Agent-based modelling is the generic designation of a family of computational techniques used in the simulation of the behaviour of a number of agents acting as decision-makers in a given environment. The agents are the key elements of the theory; they represent those actors that, during simulation, interact in a given environment. The behaviour of such agents is usually typified in terms of learning/adaptive rules and simple behaviours (mostly reactive); their interactions “create” complex dynamics along hinged structures.
This is often referred to a self-organization process: given the learning and behavioural rules, the agents organise spontaneously and autonomously, without external intervention, nor any central structure (Niglia et al., 2012). Moreover, the advancement of computational techniques pushed these models to an even higher level of complexity. Regarding the theoretical foundation, the most interesting and widespread agent architecture is the Belief-Desire-Intention (BDI) architecture, introduced by Bratman as a philosophical model for describing rational agents (Bratman 1987). It consists of the concept of belief, desire and intention as mental attitudes, to mimic human actions. Beliefs capture informational attitudes, desires motivational attitudes, and intentions deliberative attitudes of agents. Rao and Georgeff (1995) have adopted this conceptualisation, built their formal theory and an execution model for software agents based on the notion of beliefs, goals, and plans.

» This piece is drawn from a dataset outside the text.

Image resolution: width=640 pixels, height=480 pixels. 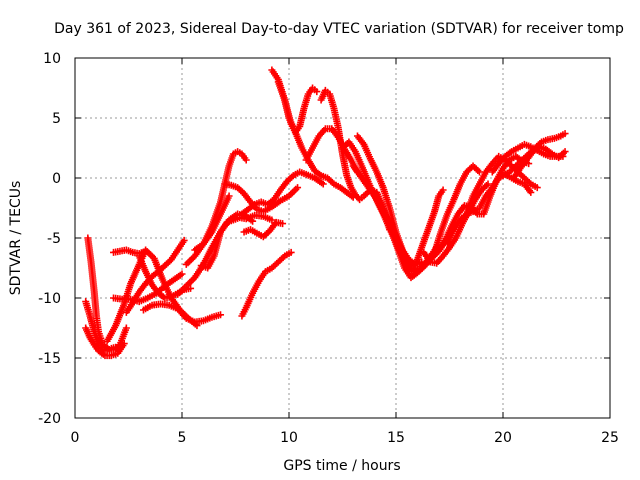 I want to click on x-tick-label: 25, so click(x=610, y=438).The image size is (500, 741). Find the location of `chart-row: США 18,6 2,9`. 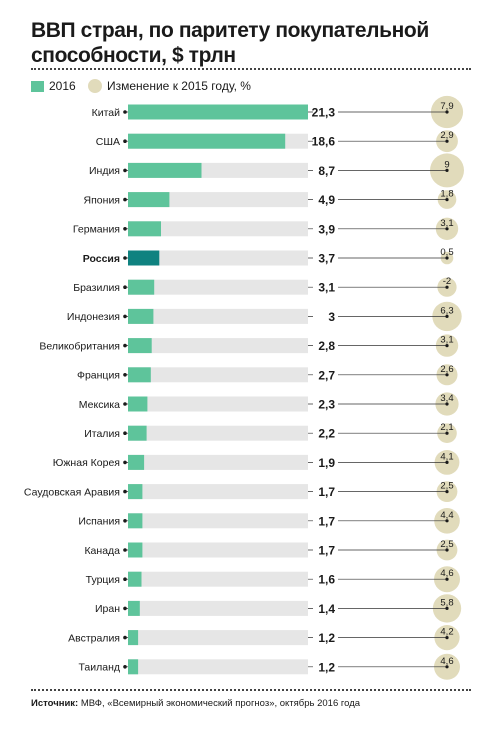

The typical developed model is based on JADEX technology employed to facilitates the use of BDI models in the context of mainstream programming. Introducing beliefs, goals and plans as first class objects enables the manipulation “inside” the agent and involves non-predictable dynamics without top-down planning and therefore, increases the analytical power of the model when an emergent phenomenon is unexpected and not-predictable. It can be an effective tool to study complex systems and processes of emergence and self-organization for policy evaluation.